En première lecture, je m'étais abstenu, me disant que le Sénat arriverait à corriger certaines des lacunes du texte et à amener la majorité de l'Assemblée nationale à une rédaction consensuelle en CMP. Or je constate à regret que votre majorité n'a pas su se rapprocher des propositions sénatoriales.
Je serai probablement conduit à voter contre la proposition de loi dans l'hémicycle, la semaine prochaine, en raison d'une difficulté liée à l'article 1er. En matière d'expression, pardon pour cette banalité, la liberté doit être la règle et les restrictions l'exception. Cela valait à la fin du XIXe siècle, lorsqu'a été votée la loi de 1881 sur la presse ; cela doit rester de mise aujourd'hui, à l'ère d'internet, même si les supports, les modalités, les rythmes de l'expression des opinions ont évidemment beaucoup changé. Si je m'en tiens à ce principe, l'article 1er, issu de l'Assemblée nationale ne convient pas. Je comprends ce que vous avez voulu faire, madame la rapporteure, et je ne mets absolument pas en cause la pureté de vos intentions. Je vois bien que vous essayez d'améliorer le dispositif de 2004 en le rendant plus opérationnel, et ne prétends pas que vous seriez animée par une volonté de censure effrénée. Toutefois, je crains que vous ne déléguiez une capacité de censure aux algorithmes – car il n'y a pas de M. Facebook ni de M. Twitter –, sous un délai strict de vingt-quatre heures, en créant, de surcroît, une sorte de délit de non-retrait, qui va contraindre encore davantage le mécanisme. Au total, comme le disait, d'une certaine façon, Mme de La Raudière – avec qui, pour une fois, je suis d'accord –, il existe un risque de surblocage.

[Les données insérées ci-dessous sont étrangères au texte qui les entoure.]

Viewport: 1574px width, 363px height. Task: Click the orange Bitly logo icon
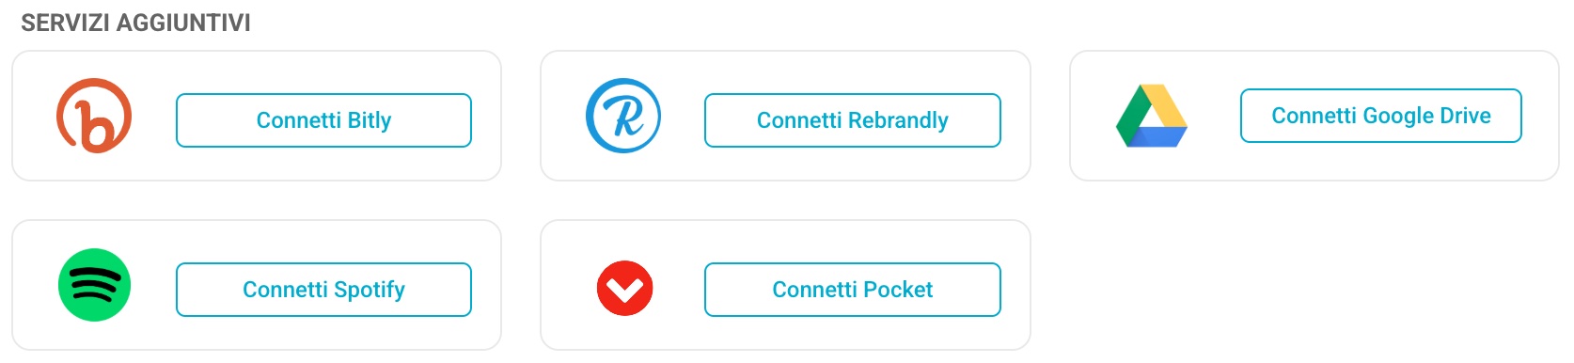coord(94,116)
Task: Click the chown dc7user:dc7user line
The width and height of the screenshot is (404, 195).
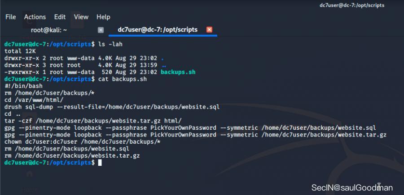Action: 82,141
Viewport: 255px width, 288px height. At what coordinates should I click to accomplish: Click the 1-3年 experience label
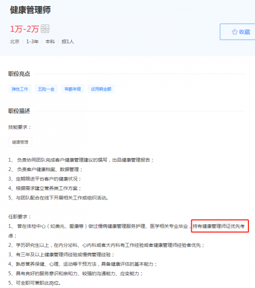33,42
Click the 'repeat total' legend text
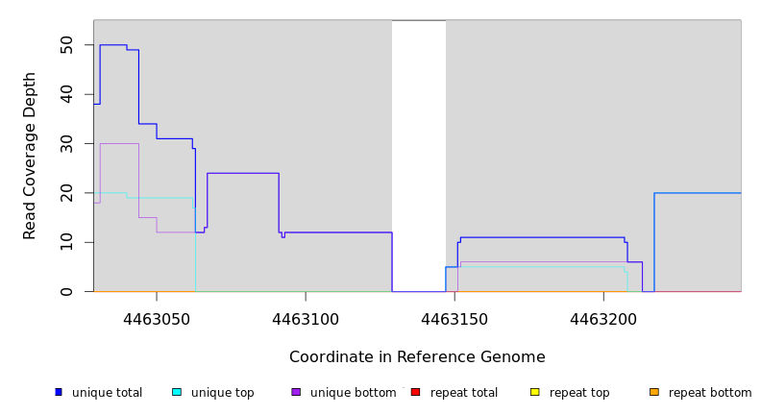This screenshot has height=415, width=761. [464, 393]
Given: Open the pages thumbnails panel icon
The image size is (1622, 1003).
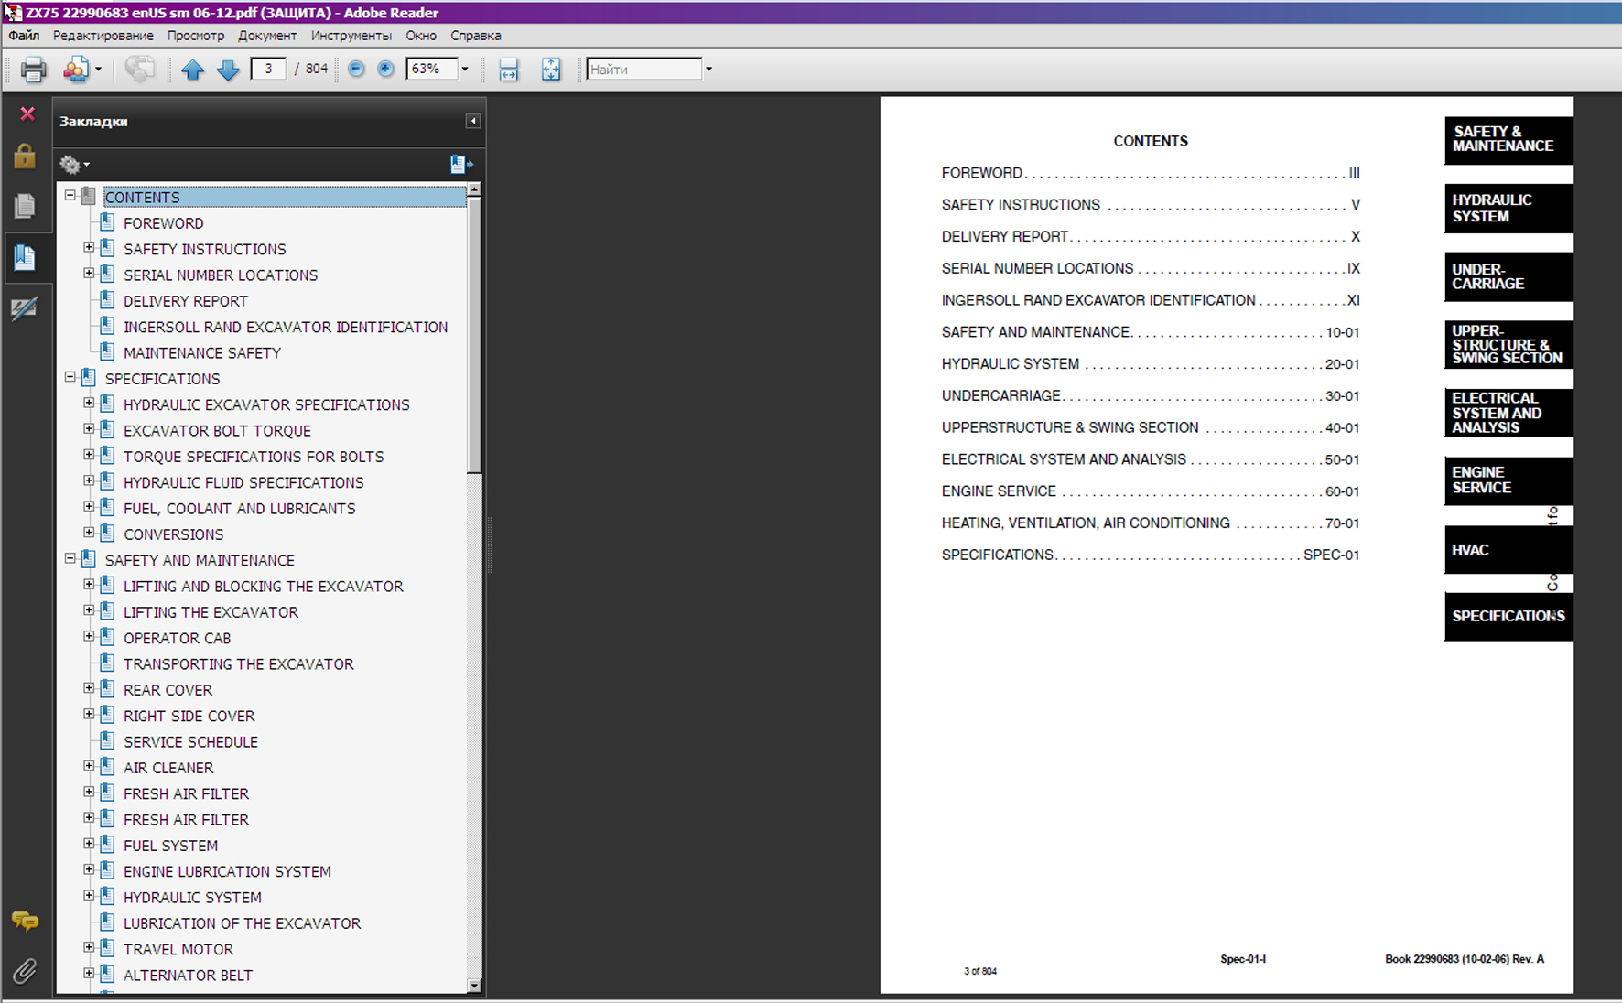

Tout cela, au fond, n'est pas de bonne législation. Je le dis à regret, car j'aurais aimé – c'était le sens de mon abstention en première lecture – pouvoir me rallier, in fine, à un texte. À moins que, par miracle, vous ne vous rapprochiez de la version sénatoriale dans les jours qui viennent, l'article 1er ne me semble pas pouvoir être voté, si on reste fidèle au principe de la liberté d'expression et à la nécessité de la restreindre de manière extrêmement limitée.